** Исходный отрывок **
★ ★ ★ ★ ★

Я любила этот театр и не только потому, что он мой первый и настоящий. В этом театре была своя неповторимая атмосфера общности, терпимости. И задавали эту общность, это единение именно «корифеи», которым было немного больше пятидесяти.
Саша Рахленко. В девятом классе школа устроила культпоход на «Сказку о правде» в Театр имени Ленинского комсомола. Сцена казалась из зала огромной — полной воздуха и солнечных лучей. Московская предвоенная весна дышала молодостью. Слева на сцене стоял стройный молодой актер и читал стихи:
Бывают на свете такие мгновенья,
Такое мерцание солнечных пятен,
Что до конца исчезают сомненья
И кажется — мир абсолютно понятен…
Он втягивал зрителей в эту весну, в эту юность, он ощущал ее красоту, неповторимость и ее близкий конец.
Нина Родионова, которая играла Зою, — была полна серьезом, чистотой и открытостью, присущий ее таланту драматизм позволял ей играть без надрыва, натуги и истерики. Она убеждала, эта Зоя, своей внутренней силой, которая питалась великим понятием — «правда». Именно эта главенствующая, направляющая наши поступки ответственность под названием «правда» была героиней спектакля. И камертоном в спектакле о правде — был чтец, ведущий, он — Александр Рахленко.

★ ★ ★ ★ ★

** Извлечённые данные **
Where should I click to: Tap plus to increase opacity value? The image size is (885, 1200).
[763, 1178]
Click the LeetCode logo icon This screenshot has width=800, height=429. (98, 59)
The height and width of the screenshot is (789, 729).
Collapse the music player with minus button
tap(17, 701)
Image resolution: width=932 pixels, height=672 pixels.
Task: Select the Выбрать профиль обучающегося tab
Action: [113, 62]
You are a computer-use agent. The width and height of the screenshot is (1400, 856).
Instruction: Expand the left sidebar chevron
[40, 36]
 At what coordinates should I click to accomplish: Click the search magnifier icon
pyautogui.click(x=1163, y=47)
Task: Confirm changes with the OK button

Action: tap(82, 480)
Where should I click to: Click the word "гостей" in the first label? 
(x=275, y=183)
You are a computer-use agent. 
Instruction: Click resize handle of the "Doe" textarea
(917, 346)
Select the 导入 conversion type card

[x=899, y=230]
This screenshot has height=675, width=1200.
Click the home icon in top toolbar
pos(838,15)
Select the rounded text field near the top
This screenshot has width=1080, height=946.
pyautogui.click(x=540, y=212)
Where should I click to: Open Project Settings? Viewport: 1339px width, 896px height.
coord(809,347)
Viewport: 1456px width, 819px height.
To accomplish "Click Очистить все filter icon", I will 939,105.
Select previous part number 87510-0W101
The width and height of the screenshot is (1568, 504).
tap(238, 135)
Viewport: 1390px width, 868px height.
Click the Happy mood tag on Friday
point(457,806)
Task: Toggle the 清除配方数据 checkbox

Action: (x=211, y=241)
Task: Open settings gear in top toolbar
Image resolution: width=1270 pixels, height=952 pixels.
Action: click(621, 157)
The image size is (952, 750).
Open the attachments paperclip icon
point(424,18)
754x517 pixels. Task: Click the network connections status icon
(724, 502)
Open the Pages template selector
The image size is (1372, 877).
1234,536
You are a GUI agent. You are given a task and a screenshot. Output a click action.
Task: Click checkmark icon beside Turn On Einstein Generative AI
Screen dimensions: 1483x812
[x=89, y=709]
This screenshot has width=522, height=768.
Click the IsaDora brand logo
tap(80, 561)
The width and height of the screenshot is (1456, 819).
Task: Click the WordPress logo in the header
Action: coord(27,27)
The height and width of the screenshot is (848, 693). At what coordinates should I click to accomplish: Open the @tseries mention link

★ ★ ★ ★ ★

Можете воспроизвести весь отрывок о театре целиком, слово в слово, без единого изменения?

** Решение задания **
Я любила этот театр и не только потому, что он мой первый и настоящий. В этом театре была своя неповторимая атмосфера общности, терпимости. И задавали эту общность, это единение именно «корифеи», которым было немного больше пятидесяти.
Саша Рахленко. В девятом классе школа устроила культпоход на «Сказку о правде» в Театр имени Ленинского комсомола. Сцена казалась из зала огромной — полной воздуха и солнечных лучей. Московская предвоенная весна дышала молодостью. Слева на сцене стоял стройный молодой актер и читал стихи:
Бывают на свете такие мгновенья,
Такое мерцание солнечных пятен,
Что до конца исчезают сомненья
И кажется — мир абсолютно понятен…
Он втягивал зрителей в эту весну, в эту юность, он ощущал ее красоту, неповторимость и ее близкий конец.
Нина Родионова, которая играла Зою, — была полна серьезом, чистотой и открытостью, присущий ее таланту драматизм позволял ей играть без надрыва, натуги и истерики. Она убеждала, эта Зоя, своей внутренней силой, которая питалась великим понятием — «правда». Именно эта главенствующая, направляющая наши поступки ответственность под названием «правда» была героиней спектакля. И камертоном в спектакле о правде — был чтец, ведущий, он — Александр Рахленко.